|Python-based Hierarchical ENvironment for Integrated Xtallography|
Overview of molecular replacement in PHENIX
Molecular replacement (MR) is a phasing method that uses prior information in the form of a related or homologous structure. The procedure is roughly divided into two steps, a rotation function (RF) to determine the orientation of the search model(s), and a translation function (TF) to determine the absolute position(s) in the unit cell. Because it requires no additional experimental procedures or data, and additionally simplifies model-building, MR is usually the method of choice for structure determination when a suitable search model is available. (See the Limitations section below for advice on search models.)
In PHENIX, MR is performed by the program Phaser, written by Randy Read's group at the University of Cambridge. Although Phaser may be run on the command line with CCP4-style inputs, we recommend using either the AutoMR wizard (GUI or command line), or the Phaser-MR GUI. AutoMR presents a user-friendly and automated frontend to Phaser, and interfaces directly with the AutoBuild wizard for model-building. We recommend that new users, and anyone who expects MR to work for their specific structure, start with the AutoMR GUI. The Phaser-MR GUI is more complex, but enables finer control over parameters and multi-step searches, which may be necessary for difficult structures. The Sculptor and Ensembler utilities are available for preparing search models.
Input files and mandatory parameters
All of the MR programs in PHENIX require a single reflections file containing experimental data (with sigmas); AutoMR and the GUI will accept any file format or data type, including intensities. The procedure traditionally uses all reflections, so R-free flags are not required. (Unlike refinement, this does not severely bias the final R-free value, since the placement of molecules will be approximate and some conformational changes usually occur.)
At least one search model is required. In most cases this will be a PDB file containing a partial structure. For more variable structures, an ensemble model may be used instead - either a PDB file with multiple MODEL records, or multiple similar PDB files. When using an ensemble, all models must be superposed in the same orientation; the Ensembler utility is used for this. There are no limitations on the size or number of search models. For large complexes, if the relative positions of individual subunits do not change, the entire assembly may be used as a search model instead of placing each component separately. All heteroatoms (ligands and waters) should be removed from the PDB file(s) before use.
Another option, only available in Phaser itself (not AutoMR), is to search using a map (or rather, an MTZ file containing pre-weighted map coefficients), often solved at low resolution. This requires additional information about the center and extent of the map section to search with.

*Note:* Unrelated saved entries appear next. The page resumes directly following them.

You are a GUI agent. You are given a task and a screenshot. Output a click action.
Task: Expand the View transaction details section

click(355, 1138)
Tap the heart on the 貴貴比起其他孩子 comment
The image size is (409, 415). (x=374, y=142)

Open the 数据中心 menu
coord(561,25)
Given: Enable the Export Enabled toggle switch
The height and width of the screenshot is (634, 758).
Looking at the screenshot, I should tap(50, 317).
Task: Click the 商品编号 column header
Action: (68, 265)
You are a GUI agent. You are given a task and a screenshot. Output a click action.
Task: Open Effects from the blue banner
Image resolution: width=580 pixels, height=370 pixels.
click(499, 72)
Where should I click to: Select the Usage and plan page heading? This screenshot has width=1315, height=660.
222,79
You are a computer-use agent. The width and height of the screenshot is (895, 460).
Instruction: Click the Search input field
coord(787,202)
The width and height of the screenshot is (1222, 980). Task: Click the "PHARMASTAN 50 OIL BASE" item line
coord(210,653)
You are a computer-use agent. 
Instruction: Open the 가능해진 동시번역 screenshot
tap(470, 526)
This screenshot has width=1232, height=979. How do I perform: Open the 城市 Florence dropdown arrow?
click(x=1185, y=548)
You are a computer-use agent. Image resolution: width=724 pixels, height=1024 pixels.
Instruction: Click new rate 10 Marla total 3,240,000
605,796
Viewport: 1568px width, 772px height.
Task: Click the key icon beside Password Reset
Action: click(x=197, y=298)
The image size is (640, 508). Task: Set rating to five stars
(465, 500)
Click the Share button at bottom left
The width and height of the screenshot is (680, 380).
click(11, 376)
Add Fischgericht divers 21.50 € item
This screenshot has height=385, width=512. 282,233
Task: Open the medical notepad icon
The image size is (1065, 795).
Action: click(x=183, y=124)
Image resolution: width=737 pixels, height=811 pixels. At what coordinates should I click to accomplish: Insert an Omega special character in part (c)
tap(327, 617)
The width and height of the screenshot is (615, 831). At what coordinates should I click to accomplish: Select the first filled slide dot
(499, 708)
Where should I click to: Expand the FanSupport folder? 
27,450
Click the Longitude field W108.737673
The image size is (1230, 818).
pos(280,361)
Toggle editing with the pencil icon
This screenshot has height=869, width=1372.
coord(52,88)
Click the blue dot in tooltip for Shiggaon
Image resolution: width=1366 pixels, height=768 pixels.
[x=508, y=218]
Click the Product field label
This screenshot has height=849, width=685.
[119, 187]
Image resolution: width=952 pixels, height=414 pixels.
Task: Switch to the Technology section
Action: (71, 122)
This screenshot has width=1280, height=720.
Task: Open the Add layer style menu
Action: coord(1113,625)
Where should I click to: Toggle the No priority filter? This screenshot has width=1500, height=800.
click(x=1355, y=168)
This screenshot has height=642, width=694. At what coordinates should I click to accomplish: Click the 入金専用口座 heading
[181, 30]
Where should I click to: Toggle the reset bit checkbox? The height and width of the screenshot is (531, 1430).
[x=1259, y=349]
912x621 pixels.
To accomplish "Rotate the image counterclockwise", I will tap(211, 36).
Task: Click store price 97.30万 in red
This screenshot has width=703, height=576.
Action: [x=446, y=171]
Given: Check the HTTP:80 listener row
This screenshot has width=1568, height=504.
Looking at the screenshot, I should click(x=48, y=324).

The maximum likelihood phasing methods used in Phaser require prior knowledge about the deviation (or variance) of the search model(s) from the real structure, and the expected composition or scattering mass of the crystal. To specify the model variance, either an RMSD value or percent sequence identity may be used (these will be converted internally, and a sequence identity of 100% is assumed to mean an approximate RMSD of 1.0A). It is important to minimize the variance if possible (see Limitations below for guidelines), which often requires eliminating atoms or modifying B-factors. The Sculptor utility will perform this step, given a PDB file and a sequence alignment. (This is usually unnecessary for search models with high sequence identity to the target molecule.)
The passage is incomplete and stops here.